20 novembre 2020
Cour d'appel de Paris
RG n° 17/13050

Pôle 6 - Chambre 12

Texte de la décision

RÉPUBLIQUE FRANÇAISE

AU NOM DU PEUPLE FRANÇAIS







COUR D'APPEL DE PARIS

Pôle 6 - Chambre 12



ARRÊT DU 20 Novembre 2020



(n° , 4 pages)





Numéro d'inscription au répertoire général : S N° RG 17/13050 - N° Portalis 35L7-V-B7B-B4KNA



Décision déférée à la Cour : jugement rendu le 07 Septembre 2017 par le Tribunal des Affaires de Sécurité Sociale de BOBIGNY RG n° 16/00249





APPELANTE

CPAM de MAINE ET LOIRE

[Adresse 1]

[Localité 2]

représenté par Me Florence KATO, avocat au barreau de PARIS, toque : D1901





INTIMEE

SA LACTALIS NESTLE ULTRA FRAIS MARQUES

[Adresse 4]

[Adresse 4]

[Localité 3]

représentée par Me Frédérique BELLET, avocat au barreau de PARIS, toque : C0881





COMPOSITION DE LA COUR :



En application des dispositions de l'article 945-1 du code de procédure civile, l'affaire a été débattue le 07 Octobre 2020, en audience publique, les parties ne s'y étant pas opposées, devant M. Pascal PEDRON, Président de chambre, chargé du rapport.



Ce magistrat a rendu compte des plaidoiries dans le délibéré de la cour, composée de :

M. Pascal PEDRON, président de chambre

Mme Sophie BRINET, présidente de chambre

M. Gilles REVELLES, conseiller



qui en ont délibéré



Greffier : M. Fabrice LOISEAU, lors des débats





ARRÊT :



- CONTRADICTOIRE

- prononcé

par mise à disposition de l'arrêt au greffe de la cour, les parties en ayant été préalablement avisées dans les conditions prévues au deuxième alinéa de l'article 450 du code de procédure civile.

-signé par M. Pascal PEDRON, président de chambre et par Mme Vénusia DAMPIERRE, greffière, auquel la minute de la décision a été remise par le magistrat signataire.







La cour statue sur l'appel interjeté par la CPAM du Maine et Loire (la caisse) de jugements rendus le 07 septembre 2017 et le 12 octobre 2017 par le tribunal des affaires de sécurité sociale de Bobigny dans un litige l'opposant à la société Lactalis Nestle Ultra-Frais Marques (la société)

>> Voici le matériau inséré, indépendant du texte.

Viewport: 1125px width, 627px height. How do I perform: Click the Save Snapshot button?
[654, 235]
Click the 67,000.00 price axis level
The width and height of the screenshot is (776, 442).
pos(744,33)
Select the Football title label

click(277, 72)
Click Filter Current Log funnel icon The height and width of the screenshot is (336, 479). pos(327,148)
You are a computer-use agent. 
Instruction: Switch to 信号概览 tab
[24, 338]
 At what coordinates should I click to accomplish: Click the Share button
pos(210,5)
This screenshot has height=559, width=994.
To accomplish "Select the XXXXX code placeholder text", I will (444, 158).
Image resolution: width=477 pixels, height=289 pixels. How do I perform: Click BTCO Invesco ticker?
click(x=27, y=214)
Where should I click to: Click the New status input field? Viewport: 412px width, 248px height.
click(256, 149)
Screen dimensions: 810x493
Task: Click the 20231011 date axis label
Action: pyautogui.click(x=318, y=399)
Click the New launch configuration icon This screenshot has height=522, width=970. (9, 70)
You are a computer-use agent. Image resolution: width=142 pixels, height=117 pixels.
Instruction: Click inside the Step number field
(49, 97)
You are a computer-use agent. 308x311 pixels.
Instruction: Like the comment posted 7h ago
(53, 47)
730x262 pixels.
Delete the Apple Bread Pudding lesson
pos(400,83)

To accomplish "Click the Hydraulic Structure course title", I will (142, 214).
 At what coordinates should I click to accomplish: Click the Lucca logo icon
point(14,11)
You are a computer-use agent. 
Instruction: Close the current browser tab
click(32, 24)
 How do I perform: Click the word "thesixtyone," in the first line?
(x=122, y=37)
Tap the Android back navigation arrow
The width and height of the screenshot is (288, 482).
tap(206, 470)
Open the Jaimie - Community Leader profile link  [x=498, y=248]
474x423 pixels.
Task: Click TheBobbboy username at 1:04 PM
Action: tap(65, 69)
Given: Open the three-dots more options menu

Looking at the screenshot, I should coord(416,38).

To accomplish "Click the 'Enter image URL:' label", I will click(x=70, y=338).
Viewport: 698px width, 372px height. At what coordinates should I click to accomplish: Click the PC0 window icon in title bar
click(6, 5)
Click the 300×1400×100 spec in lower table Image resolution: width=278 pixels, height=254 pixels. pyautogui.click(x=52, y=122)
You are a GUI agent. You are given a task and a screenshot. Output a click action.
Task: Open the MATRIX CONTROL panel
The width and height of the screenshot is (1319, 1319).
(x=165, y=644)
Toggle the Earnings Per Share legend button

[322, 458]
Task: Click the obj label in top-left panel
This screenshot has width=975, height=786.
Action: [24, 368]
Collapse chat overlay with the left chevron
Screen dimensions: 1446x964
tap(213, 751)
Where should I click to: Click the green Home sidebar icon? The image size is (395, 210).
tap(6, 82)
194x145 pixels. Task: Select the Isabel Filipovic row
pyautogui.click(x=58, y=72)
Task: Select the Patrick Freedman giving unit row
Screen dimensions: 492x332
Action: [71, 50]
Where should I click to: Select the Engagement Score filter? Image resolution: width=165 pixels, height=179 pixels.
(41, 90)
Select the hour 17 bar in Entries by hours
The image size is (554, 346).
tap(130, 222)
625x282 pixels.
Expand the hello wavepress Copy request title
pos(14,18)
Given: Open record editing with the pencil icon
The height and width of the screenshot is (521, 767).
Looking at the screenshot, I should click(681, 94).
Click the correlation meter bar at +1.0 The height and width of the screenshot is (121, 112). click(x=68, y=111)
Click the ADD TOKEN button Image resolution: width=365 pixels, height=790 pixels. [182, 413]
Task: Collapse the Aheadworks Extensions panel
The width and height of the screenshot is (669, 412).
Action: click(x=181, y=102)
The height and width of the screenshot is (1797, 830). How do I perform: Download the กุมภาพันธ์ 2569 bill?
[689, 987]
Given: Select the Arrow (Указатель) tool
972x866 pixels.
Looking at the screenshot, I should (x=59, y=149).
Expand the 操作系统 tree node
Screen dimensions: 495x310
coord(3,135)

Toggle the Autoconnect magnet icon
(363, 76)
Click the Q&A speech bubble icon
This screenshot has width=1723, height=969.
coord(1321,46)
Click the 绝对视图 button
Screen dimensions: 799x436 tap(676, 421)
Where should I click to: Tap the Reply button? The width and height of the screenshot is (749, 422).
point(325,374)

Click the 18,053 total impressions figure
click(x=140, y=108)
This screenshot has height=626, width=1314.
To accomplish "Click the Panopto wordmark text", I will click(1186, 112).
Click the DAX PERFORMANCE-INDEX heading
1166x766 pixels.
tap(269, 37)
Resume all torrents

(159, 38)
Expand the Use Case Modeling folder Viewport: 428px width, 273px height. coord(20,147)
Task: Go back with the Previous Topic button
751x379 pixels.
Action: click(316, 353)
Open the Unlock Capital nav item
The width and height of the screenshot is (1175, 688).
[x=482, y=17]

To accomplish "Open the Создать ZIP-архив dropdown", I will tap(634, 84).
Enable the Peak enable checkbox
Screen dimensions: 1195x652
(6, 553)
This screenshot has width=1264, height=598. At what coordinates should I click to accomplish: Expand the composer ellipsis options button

FAITS, PROCEDURE, PRETENTIONS ET MOYENS DES PARTIES



M. [G], salarié de la société, a établi une déclaration de maladie professionnelle au titre d'une tendinopathie de l'épaule droite transmise par la caisse à l'employeur le 18 août 2014; le 24 octobre 2014, la caisse a notifié à l'employeur le recours au délai complémentaire d'instruction ; la condition tenant à la liste limitative des travaux n'étant pas remplie, la caisse a informé la société le 19 mars 2015 de la possibilité de venir consulter le dossier avant transmission de celui-ci au CRRMP des Pays de Loire ; après réception de l'avis favorable de ce dernier, la caisse a notifié à l'employeur le 08 octobre 2015 la prise en charge au titre de la législation professionnelle de la maladie déclarée par M. [G] au titre du tableau n°57.

Après avoir saisi en vain la commission de recours amiable de sa contestation en inopposabilité à son égard de la prise en charge, la société a porté le litige le 08 février 2016 devant le tribunal des affaires de sécurité sociale de Bobigny.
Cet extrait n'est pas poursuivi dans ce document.